Dans cette décision préjudicielle de la Cour de justice de l’Union européenne (CJUE), saisie par le Conseil d’État belge, le point le plus important est traité en trois lignes. La décision elle-même porte sur les paragraphes 3 et 4 de l’article 12 de la directive 2014/24/EU du 26 février 2014 sur la passation des marchés publics, qui régissent les marchés publics passés entre des entités appartenant au secteur public.
Il se trouve que la Belgique n’a pas transposé à temps cette directive, sans doute parce qu’elle était engluée une fois de plus dans une crise politique. Peu importe, répond la CJUE : cet article « produit des effets directs dans le cadre de litiges opposant des personnes morales de droit public au sujet de l’attribution directe de marchés publics, alors que l’État membre concerné s’est abstenu de transposer cette directive dans l’ordre juridique national dans les délais impartis ».
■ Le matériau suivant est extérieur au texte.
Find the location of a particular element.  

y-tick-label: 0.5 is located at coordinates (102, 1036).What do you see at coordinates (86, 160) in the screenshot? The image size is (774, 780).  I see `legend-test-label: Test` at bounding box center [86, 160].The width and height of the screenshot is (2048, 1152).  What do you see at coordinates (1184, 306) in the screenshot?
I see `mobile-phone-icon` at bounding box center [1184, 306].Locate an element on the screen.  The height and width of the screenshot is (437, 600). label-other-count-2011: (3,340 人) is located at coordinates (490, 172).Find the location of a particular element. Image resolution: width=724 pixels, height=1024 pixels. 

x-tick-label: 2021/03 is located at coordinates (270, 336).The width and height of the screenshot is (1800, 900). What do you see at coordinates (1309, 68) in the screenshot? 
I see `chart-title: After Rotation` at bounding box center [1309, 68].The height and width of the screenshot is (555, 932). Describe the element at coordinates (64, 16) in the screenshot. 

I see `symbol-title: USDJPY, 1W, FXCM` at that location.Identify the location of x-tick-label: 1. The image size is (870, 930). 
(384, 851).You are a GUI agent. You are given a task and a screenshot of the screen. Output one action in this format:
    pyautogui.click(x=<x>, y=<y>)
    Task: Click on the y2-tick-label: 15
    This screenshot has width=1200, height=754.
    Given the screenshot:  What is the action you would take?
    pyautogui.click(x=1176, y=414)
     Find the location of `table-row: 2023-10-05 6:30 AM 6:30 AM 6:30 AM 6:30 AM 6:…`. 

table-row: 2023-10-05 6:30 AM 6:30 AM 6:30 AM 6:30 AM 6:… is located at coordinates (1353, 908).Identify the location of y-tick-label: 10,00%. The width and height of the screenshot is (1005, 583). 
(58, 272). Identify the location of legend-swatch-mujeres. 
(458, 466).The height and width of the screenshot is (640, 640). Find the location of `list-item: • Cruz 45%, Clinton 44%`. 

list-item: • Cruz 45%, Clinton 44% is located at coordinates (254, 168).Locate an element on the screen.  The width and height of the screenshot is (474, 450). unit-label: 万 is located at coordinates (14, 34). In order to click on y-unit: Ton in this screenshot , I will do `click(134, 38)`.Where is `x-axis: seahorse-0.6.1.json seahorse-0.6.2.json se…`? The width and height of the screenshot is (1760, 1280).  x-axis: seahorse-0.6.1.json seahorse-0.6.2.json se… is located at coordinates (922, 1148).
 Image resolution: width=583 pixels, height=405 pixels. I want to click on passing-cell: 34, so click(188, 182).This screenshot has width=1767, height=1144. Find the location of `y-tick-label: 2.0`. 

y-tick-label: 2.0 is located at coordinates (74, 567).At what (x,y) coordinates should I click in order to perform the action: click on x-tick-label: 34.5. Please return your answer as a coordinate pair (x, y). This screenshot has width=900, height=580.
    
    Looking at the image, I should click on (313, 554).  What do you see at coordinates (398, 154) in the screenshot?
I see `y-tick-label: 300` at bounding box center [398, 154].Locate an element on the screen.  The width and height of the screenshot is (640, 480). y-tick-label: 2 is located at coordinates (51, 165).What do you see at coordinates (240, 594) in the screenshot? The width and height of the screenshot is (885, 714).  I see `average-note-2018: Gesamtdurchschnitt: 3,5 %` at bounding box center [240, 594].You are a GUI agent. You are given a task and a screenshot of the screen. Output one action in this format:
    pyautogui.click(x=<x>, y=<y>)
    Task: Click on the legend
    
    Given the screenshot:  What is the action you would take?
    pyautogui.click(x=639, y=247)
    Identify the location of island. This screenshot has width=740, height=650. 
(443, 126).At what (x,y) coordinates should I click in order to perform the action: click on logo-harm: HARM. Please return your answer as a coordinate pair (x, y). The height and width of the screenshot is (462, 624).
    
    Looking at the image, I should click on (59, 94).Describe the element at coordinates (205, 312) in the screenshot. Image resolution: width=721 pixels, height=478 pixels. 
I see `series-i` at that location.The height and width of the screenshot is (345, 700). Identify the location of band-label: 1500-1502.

C’est là un sérieux avertissement à l’égard des États membres qui s’imagineraient pouvoir échapper à des obligations qui leur déplaisent. Ils perdent ainsi la faculté de moduler légèrement ces obligations, en profitant de la petite marge de manœuvre que donne une directive, alors qu’un règlement européen est d’application directe.
Pour le reste, cette décision porte sur l’interprétation de la notion de « contrôle analogue », qui permet à un pouvoir adjudicateur d’attribuer un marché public sans appliquer cette directive. L’article 12 le permet notamment si le pouvoir adjudicateur exerce, conjointement avec d’autres pouvoirs adjudicateurs, un contrôle sur la personne morale adjudicataire analogue à celui qu’ils exercent sur leurs propres services.
Pour cela, les organes décisionnels de la personne morale contrôlée doivent être composés de représentants de tous les pouvoirs adjudicateurs participants. Dans le cas présent, une même personne siège au conseil d’administration du pouvoir adjudicateur et de la personne morale attributaire du marché public. Est-ce suffisant pour considérer que cette personne morale est bien contrôlée par le pouvoir adjudicateur ? La CJUE décide que non.
Arrêt de la Cour (cinquième chambre) du 22 décembre 2022 (demandes de décision préjudicielle du Conseil d’État — Belgique) — Sambre & Biesme SCRL (C-383/21), Commune de Farciennes (C-384/21) / Société wallonne du logement (Affaires jointes C-383/21 et C-384/21) (Renvoi préjudiciel – Marchés publics – Directive 2014/24/UE – Attribution du marché public sans engagement d’une procédure d’appel d’offres – Marchés publics passés entre des entités appartenant au secteur public – Article 12, paragraphe 3 – Marchés publics faisant l’objet d’une attribution in house – Notion de « contrôle analogue » – Conditions – Représentation de tous les pouvoirs adjudicateurs participants – Article 12, paragraphe 4 – Contrat entre des pouvoirs adjudicateurs poursuivant des objectifs communs d’intérêt public – Notion de « coopération » – Conditions – Non-transposition dans les délais impartis – Effet direct) (JOUE C 63, 20 févr. 2023, p. 5).